• **WHAT YOU ARE ASKED TO DO**
When you reach the line that holds "The width and height of the screenshot is (655, 591).", start copying exactly and keep going through the final line of the data, leaving out pictures.

• **RECORDS FOR THE TASK**
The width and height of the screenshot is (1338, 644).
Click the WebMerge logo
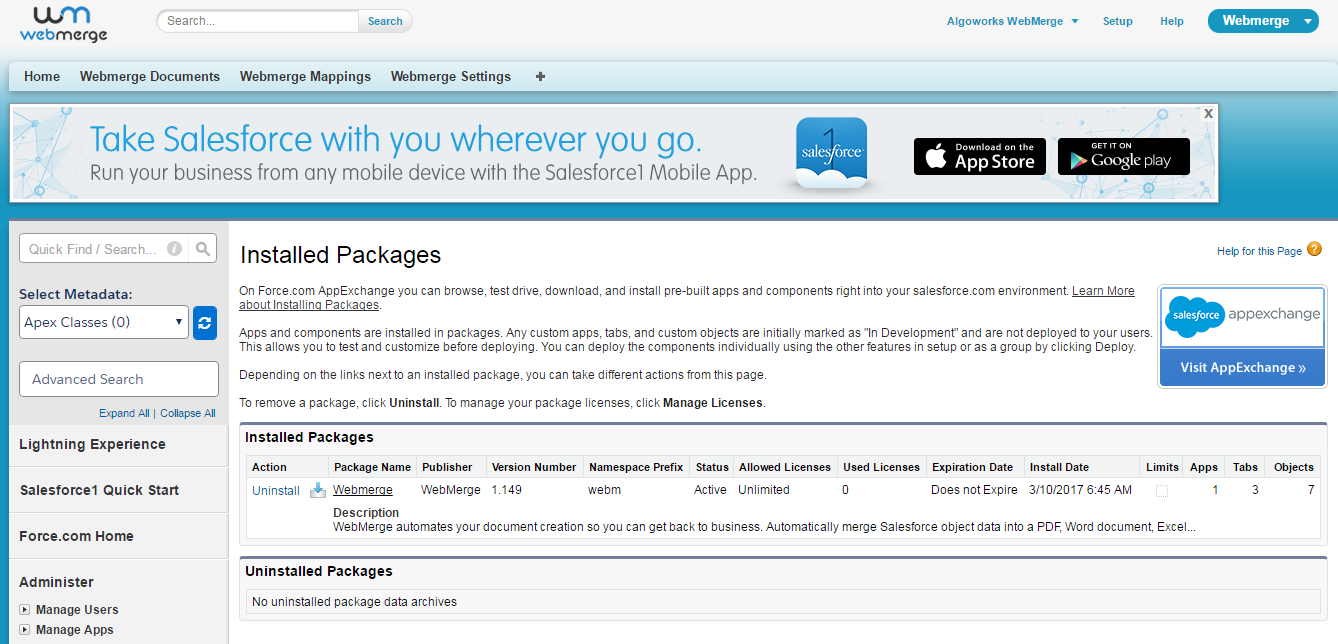pyautogui.click(x=63, y=24)
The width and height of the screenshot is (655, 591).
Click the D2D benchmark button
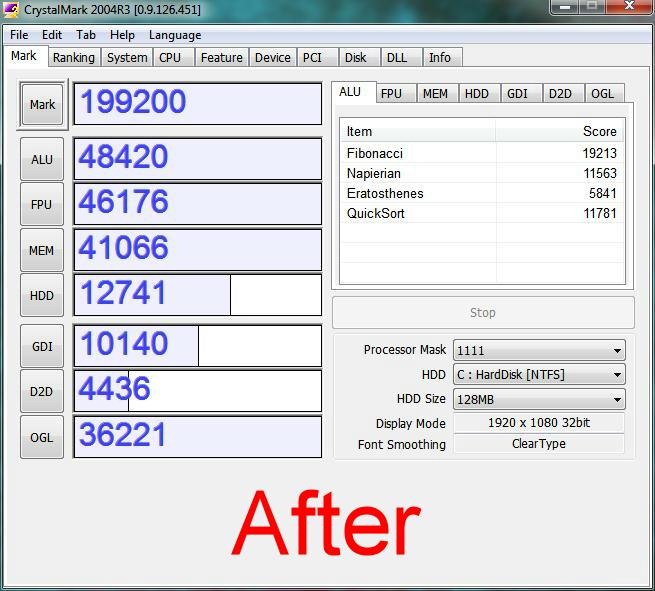click(42, 392)
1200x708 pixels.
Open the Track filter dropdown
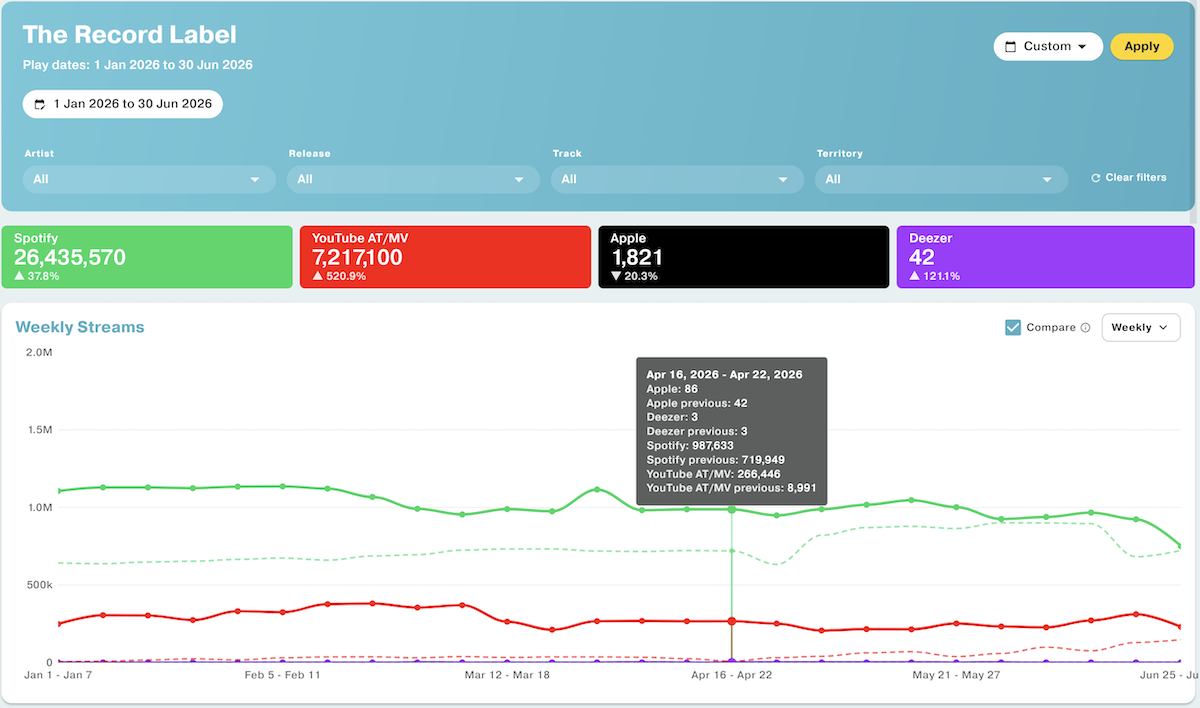[677, 179]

• **PROBLEM SOLUTION**
The width and height of the screenshot is (655, 591).
Click the D2D benchmark button
click(42, 392)
1200x708 pixels.
Open the Track filter dropdown
[677, 179]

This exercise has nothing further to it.